Khumbu shuts trekker clinics
Two mountain medicine clinics that have saved hundreds of lives of trekkers and porters in the Khumbu region of Nepal have been forced to close down by the local municipality, allegedly in collusion with a helicopter company that profits from rescues.
The clinics at above 4,500m in Machermo village on the Gokyo trekking route are run by the International Porter Protection Group (IPPG) and Community Action Nepal (CAN) with support of the Mountain Medicine Society of Nepal (MMSN).
The shelter and rescue centres provided free care for porters and local people, which was paid for by charging trekkers who needed treatment for acute mountain sickness. But a new private clinic set up nearby in October 2019 started lifting trekkers by helicopter to a hospital in Kathmandu appears to have pressured the local government to end the agreement with IPPG.
‘The business model for the new clinic would appear to be to evacuate as many trekkers as possible to Kathmandu where it is alleged they are often subjected to excessive or fictitious investigations and treatment,’ wrote Nick Mason, Chair of IPPG, a UK-based charity.

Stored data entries
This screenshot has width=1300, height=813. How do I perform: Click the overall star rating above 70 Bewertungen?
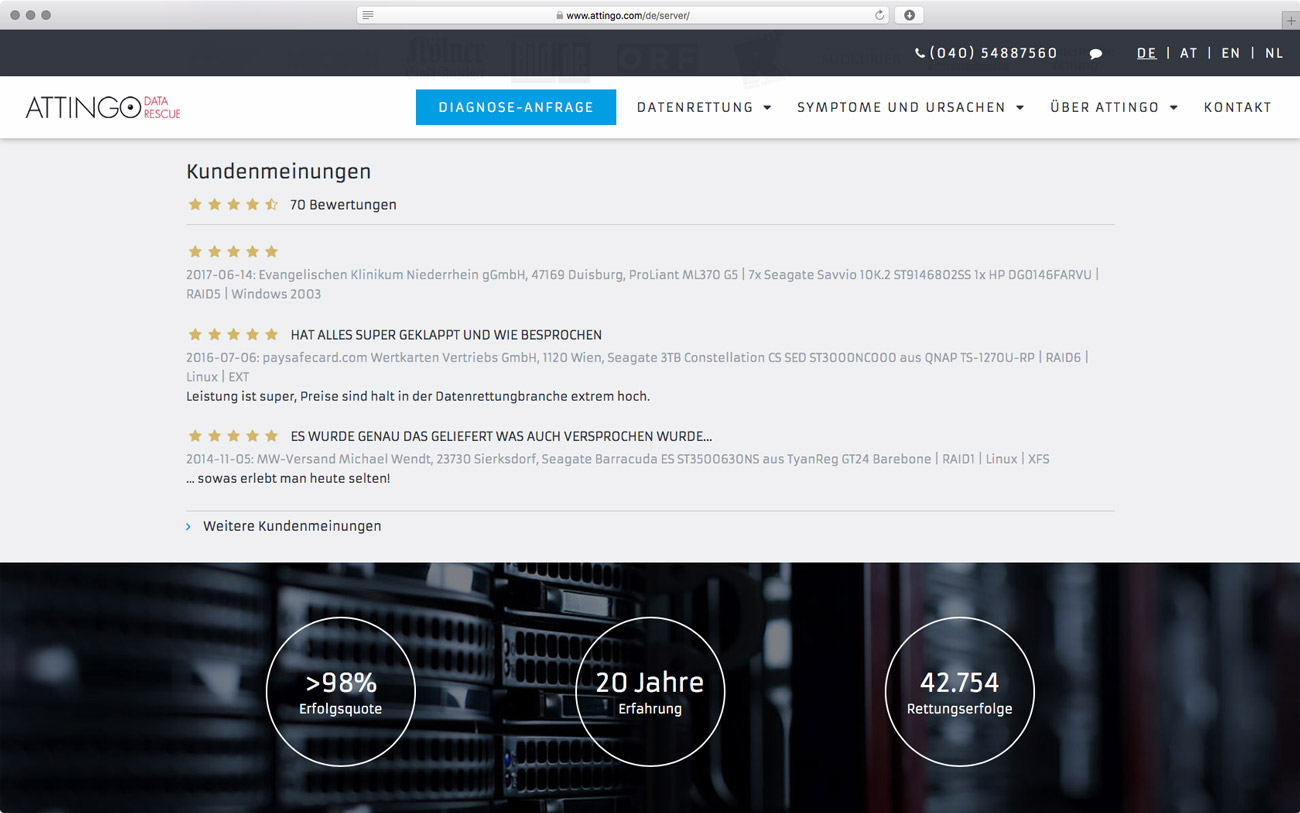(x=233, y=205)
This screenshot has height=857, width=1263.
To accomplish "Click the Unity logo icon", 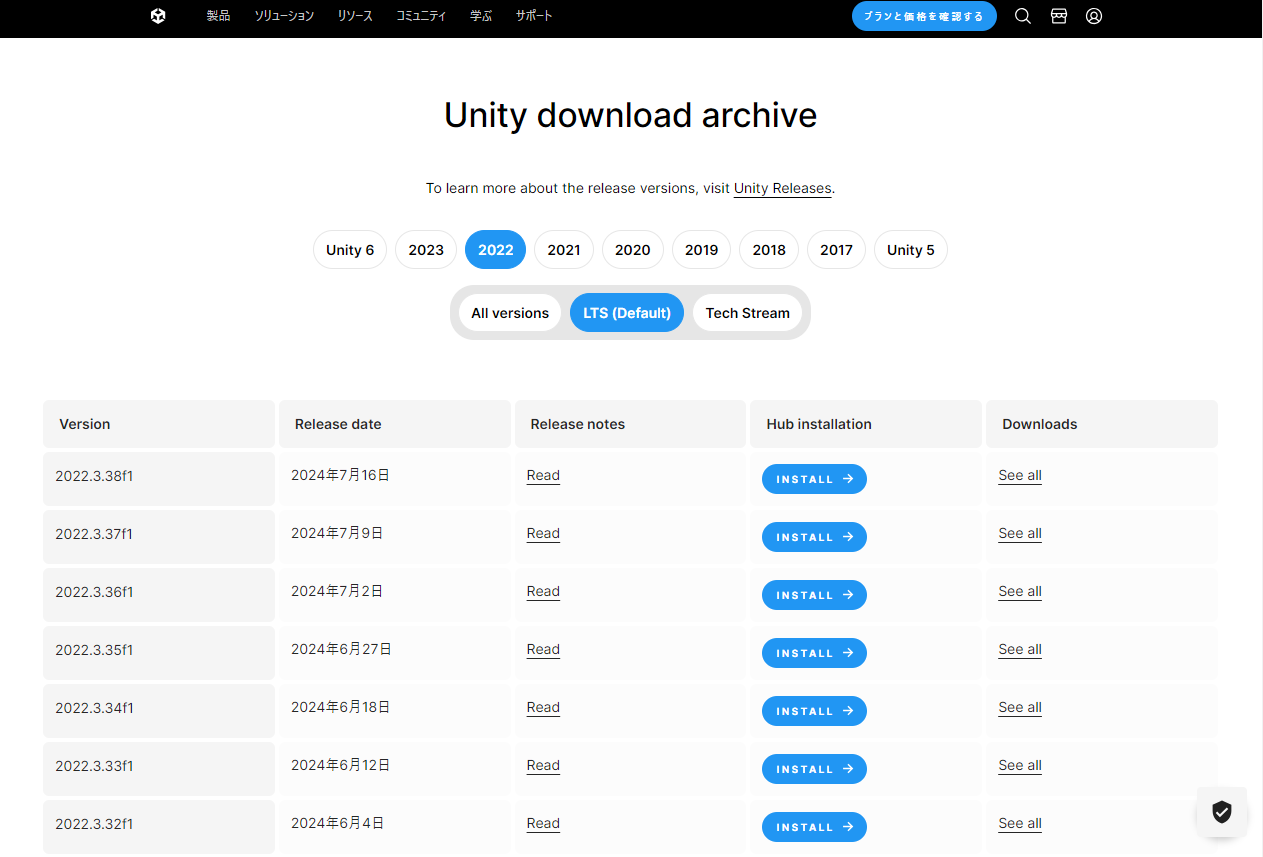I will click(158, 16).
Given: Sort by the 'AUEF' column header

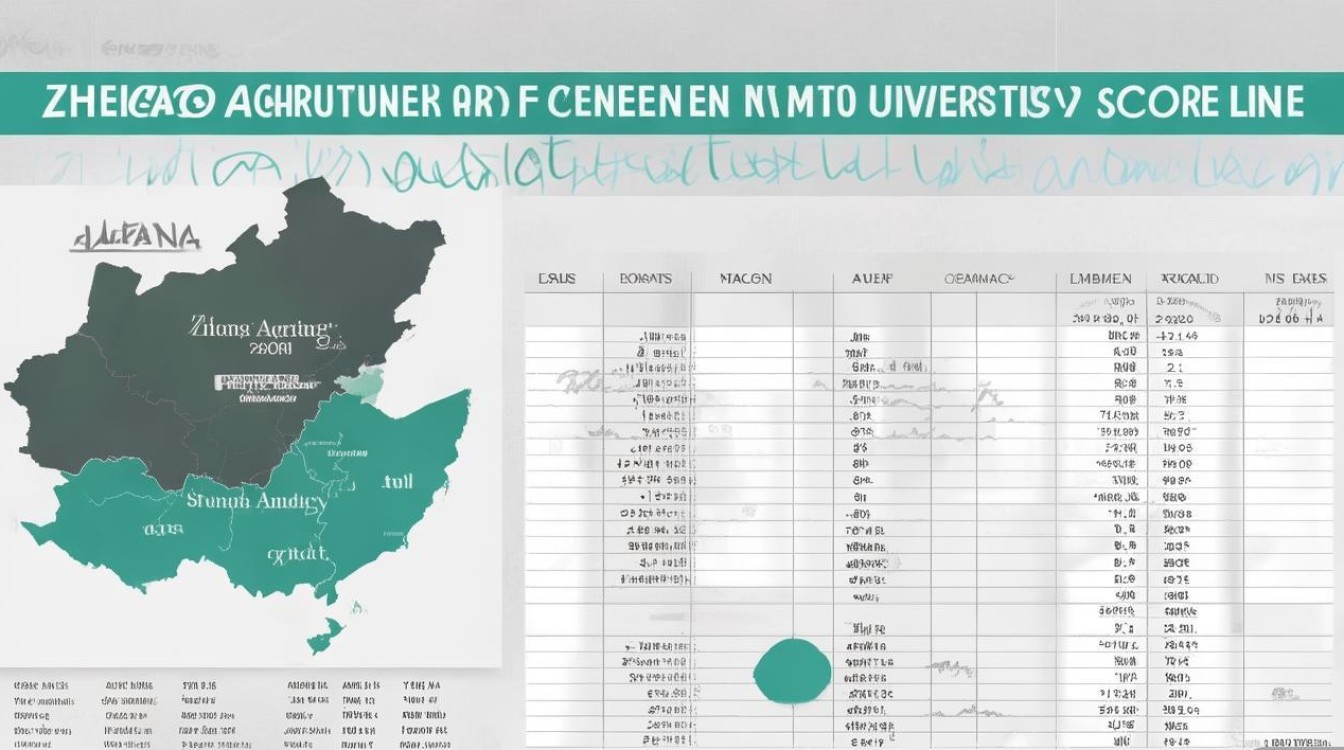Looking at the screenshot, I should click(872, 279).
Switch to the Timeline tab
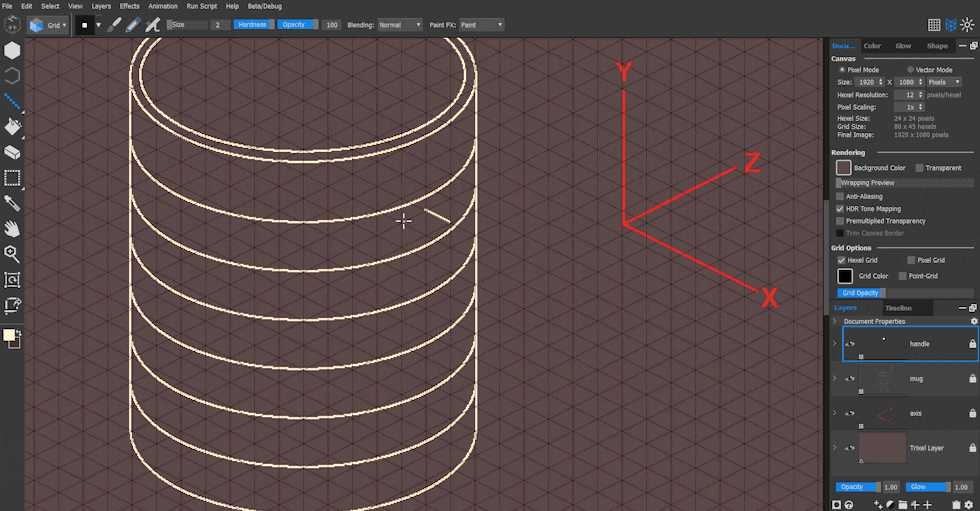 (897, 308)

* **Problem requirements**:
According to the article on the Khumbu clinic closures, which two groups run the clinics in Machermo village?

* **Exercise response**:
The International Porter Protection Group (IPPG) and Community Action Nepal (CAN).